(Stored items)
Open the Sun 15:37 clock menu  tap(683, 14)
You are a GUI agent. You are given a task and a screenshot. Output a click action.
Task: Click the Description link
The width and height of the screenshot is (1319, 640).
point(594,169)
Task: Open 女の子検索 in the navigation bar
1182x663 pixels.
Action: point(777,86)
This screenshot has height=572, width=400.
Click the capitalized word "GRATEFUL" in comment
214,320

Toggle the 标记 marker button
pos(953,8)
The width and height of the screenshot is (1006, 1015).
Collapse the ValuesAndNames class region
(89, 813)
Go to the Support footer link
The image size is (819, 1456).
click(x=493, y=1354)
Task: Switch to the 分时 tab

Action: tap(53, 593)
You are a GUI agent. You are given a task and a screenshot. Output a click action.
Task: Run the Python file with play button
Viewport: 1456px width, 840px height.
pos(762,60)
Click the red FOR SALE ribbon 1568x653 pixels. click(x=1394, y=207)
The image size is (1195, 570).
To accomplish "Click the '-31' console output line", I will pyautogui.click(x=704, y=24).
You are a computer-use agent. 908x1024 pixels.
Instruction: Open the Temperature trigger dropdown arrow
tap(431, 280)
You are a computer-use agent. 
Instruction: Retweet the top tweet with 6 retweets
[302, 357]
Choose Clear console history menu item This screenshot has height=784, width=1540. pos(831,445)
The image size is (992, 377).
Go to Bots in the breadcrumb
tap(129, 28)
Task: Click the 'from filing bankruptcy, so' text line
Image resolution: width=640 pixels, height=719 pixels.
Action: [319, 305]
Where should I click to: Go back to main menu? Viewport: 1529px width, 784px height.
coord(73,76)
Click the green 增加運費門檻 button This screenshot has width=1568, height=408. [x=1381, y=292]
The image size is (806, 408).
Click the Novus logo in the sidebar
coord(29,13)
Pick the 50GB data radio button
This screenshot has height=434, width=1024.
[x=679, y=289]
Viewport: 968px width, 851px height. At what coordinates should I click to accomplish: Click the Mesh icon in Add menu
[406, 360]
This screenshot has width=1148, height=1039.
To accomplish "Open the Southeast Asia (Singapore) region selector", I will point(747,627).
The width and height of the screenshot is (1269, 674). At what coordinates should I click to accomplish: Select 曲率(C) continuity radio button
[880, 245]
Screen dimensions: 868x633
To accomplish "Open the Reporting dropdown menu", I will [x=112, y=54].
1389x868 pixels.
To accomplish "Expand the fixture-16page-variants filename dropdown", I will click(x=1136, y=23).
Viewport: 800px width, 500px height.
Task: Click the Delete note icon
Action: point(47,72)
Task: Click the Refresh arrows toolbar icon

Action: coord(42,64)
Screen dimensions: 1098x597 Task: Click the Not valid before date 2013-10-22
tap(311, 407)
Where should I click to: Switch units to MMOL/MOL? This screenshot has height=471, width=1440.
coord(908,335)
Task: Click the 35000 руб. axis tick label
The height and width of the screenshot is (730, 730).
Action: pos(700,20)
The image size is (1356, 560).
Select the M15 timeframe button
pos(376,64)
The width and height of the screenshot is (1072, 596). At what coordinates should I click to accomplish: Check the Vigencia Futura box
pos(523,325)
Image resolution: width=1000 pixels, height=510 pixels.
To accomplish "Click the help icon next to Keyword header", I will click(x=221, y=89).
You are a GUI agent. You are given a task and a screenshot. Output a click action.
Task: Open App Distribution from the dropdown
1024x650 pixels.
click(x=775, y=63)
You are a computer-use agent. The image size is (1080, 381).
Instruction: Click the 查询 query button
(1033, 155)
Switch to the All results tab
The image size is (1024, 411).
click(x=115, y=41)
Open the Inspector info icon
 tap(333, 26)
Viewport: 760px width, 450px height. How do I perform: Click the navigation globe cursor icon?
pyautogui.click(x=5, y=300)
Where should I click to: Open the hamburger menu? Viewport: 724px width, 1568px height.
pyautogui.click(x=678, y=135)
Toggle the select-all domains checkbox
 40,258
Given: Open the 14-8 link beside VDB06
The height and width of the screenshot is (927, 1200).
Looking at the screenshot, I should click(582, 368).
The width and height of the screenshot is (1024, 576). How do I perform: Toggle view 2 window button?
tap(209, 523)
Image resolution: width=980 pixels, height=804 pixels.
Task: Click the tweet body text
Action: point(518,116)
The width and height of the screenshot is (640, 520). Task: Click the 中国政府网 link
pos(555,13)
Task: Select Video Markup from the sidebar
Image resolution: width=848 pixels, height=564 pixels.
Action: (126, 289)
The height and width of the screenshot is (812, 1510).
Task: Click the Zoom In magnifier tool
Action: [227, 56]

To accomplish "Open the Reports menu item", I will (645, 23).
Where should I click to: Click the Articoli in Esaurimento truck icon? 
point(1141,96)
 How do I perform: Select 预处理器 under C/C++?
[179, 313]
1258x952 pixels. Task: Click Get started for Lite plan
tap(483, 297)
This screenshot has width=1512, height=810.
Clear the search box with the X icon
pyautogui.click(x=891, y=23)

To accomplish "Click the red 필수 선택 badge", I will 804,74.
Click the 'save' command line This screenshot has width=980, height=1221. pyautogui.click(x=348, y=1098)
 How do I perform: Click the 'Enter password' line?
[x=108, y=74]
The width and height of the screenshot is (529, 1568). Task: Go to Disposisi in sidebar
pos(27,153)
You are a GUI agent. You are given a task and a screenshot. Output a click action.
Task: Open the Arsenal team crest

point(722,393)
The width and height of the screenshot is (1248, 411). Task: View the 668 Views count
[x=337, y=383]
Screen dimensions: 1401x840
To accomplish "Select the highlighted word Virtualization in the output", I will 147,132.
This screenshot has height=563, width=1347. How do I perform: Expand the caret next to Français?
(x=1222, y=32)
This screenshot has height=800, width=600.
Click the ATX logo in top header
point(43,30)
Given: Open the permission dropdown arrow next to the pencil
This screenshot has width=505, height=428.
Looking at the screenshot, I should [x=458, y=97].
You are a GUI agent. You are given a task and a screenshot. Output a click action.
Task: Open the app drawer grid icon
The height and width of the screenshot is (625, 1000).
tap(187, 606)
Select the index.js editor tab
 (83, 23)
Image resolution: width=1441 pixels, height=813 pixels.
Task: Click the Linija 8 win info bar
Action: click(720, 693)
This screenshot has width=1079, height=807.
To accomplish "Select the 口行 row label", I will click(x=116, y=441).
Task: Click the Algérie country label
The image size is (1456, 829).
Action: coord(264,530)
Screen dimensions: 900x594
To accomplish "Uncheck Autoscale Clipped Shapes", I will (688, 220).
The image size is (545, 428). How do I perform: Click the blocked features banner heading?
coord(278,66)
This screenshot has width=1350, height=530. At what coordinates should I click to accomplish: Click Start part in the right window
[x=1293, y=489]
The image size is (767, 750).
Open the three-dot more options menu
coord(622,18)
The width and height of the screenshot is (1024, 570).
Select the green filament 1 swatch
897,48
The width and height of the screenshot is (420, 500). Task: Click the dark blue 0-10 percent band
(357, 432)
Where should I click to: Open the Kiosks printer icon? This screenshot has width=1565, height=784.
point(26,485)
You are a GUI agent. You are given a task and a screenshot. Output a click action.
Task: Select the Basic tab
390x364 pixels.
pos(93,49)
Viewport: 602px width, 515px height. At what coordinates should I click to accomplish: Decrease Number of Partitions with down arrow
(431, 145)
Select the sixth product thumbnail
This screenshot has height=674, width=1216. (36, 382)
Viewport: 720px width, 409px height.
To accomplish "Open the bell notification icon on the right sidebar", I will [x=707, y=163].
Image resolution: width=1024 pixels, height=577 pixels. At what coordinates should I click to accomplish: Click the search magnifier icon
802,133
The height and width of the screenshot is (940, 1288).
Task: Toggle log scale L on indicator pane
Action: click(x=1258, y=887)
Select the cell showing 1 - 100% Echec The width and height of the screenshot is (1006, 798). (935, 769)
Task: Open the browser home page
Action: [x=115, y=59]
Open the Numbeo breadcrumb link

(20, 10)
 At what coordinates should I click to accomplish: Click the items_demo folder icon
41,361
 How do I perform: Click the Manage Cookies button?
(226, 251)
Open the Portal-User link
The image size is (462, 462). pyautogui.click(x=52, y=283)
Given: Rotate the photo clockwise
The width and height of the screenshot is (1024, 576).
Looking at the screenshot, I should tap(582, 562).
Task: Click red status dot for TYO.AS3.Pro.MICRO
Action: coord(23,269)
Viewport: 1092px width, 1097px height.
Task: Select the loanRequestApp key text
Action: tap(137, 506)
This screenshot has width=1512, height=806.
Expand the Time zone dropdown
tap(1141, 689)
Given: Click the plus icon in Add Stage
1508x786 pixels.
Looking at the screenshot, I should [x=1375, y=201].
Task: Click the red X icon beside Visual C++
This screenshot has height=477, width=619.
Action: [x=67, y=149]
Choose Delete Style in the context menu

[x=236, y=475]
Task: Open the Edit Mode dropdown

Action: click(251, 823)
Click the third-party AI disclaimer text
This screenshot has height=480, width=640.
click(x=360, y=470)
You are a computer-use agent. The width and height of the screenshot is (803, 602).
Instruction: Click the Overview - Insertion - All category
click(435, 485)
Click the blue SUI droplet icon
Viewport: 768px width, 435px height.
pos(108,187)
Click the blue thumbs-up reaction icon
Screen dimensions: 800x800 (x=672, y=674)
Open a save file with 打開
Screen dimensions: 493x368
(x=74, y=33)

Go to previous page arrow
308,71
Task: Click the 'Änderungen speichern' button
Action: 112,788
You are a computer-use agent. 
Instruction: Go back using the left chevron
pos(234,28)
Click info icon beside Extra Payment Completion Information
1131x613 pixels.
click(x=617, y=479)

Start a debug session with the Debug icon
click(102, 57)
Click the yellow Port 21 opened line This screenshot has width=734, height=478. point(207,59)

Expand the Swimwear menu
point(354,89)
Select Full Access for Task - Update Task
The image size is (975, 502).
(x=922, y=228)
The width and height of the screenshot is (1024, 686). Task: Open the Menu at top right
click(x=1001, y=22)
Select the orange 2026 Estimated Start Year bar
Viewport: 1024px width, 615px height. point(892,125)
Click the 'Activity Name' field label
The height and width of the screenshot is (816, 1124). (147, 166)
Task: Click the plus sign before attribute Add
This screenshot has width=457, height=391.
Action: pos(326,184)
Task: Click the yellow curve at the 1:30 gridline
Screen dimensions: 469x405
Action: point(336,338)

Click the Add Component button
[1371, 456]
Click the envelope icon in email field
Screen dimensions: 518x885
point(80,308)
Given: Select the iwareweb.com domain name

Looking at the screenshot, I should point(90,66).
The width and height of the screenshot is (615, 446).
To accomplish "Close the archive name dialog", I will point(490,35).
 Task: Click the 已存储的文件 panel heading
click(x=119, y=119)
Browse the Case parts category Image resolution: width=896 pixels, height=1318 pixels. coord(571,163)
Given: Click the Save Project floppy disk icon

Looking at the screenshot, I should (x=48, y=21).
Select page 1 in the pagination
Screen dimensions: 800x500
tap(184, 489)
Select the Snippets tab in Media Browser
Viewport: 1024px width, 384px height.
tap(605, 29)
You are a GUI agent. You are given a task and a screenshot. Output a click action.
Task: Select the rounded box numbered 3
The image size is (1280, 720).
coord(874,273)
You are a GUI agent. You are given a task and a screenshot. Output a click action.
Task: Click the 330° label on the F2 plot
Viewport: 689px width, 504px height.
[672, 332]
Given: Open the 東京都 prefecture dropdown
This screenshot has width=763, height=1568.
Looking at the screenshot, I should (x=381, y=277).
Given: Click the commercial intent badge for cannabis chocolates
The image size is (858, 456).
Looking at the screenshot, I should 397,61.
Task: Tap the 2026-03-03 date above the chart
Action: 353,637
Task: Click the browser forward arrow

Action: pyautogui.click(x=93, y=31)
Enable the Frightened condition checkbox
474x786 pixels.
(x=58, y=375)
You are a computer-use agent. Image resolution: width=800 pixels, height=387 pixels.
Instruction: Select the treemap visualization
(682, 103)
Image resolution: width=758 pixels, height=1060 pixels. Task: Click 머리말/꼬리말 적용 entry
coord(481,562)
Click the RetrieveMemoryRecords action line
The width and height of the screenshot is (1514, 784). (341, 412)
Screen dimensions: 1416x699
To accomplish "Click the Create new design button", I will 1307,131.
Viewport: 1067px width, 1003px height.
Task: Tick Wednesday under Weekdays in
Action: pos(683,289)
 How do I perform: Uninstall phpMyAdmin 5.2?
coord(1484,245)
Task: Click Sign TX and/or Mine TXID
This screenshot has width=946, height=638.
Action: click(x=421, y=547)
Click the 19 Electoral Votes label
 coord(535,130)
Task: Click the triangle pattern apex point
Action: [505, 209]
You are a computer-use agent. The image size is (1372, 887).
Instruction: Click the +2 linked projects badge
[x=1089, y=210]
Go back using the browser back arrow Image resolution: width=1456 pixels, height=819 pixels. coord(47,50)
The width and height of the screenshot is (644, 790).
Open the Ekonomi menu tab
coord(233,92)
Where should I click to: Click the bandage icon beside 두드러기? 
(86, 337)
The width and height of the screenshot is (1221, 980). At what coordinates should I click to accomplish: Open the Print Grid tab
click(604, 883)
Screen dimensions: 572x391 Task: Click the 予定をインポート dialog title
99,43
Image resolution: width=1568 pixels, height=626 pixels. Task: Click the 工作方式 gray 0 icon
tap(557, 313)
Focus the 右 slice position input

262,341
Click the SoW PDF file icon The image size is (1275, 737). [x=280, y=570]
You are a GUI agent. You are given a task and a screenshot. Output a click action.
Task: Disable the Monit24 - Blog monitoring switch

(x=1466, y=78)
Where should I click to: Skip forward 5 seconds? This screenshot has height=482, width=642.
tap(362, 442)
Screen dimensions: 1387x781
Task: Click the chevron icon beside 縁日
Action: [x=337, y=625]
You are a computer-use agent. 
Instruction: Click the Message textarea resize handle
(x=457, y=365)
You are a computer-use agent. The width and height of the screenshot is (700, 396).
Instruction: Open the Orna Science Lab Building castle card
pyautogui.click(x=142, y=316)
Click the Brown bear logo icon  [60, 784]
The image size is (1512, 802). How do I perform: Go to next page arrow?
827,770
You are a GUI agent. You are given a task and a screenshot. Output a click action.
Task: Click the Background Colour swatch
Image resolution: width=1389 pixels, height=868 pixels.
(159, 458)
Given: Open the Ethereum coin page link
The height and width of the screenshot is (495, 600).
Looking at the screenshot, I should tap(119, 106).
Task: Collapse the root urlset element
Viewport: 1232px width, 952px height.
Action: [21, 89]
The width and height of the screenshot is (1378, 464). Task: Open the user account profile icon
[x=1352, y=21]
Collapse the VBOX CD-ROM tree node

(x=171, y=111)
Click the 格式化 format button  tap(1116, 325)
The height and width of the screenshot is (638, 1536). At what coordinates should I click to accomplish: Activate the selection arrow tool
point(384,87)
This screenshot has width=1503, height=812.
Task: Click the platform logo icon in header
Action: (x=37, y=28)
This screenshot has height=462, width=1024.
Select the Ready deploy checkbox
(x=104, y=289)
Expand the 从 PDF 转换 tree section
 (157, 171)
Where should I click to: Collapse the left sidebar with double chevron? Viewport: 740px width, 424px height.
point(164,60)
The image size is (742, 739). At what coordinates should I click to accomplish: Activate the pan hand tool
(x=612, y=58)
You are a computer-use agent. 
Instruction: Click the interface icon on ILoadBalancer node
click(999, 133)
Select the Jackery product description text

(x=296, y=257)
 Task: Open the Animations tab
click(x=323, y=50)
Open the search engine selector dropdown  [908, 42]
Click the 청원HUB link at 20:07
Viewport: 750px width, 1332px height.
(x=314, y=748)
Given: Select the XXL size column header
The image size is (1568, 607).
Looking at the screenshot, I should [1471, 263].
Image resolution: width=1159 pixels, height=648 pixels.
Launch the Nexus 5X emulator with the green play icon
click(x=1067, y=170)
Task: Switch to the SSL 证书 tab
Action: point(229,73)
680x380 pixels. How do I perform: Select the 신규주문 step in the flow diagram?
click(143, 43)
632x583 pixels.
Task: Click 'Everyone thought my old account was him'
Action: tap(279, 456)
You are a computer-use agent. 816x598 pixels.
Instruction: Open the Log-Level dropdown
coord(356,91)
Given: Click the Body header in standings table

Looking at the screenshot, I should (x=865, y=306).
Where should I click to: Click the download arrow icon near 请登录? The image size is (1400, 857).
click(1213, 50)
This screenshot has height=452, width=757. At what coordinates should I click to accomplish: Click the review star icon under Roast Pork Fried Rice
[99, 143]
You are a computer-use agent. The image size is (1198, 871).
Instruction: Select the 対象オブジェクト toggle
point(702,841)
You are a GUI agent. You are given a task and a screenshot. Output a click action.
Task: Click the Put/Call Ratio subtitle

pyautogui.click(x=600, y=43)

▸ **TASK DIRECTIONS**: Among the entries above, how many lines have the string "from" in them? Only the number should be given.

▸ **ANSWER AREA**: 3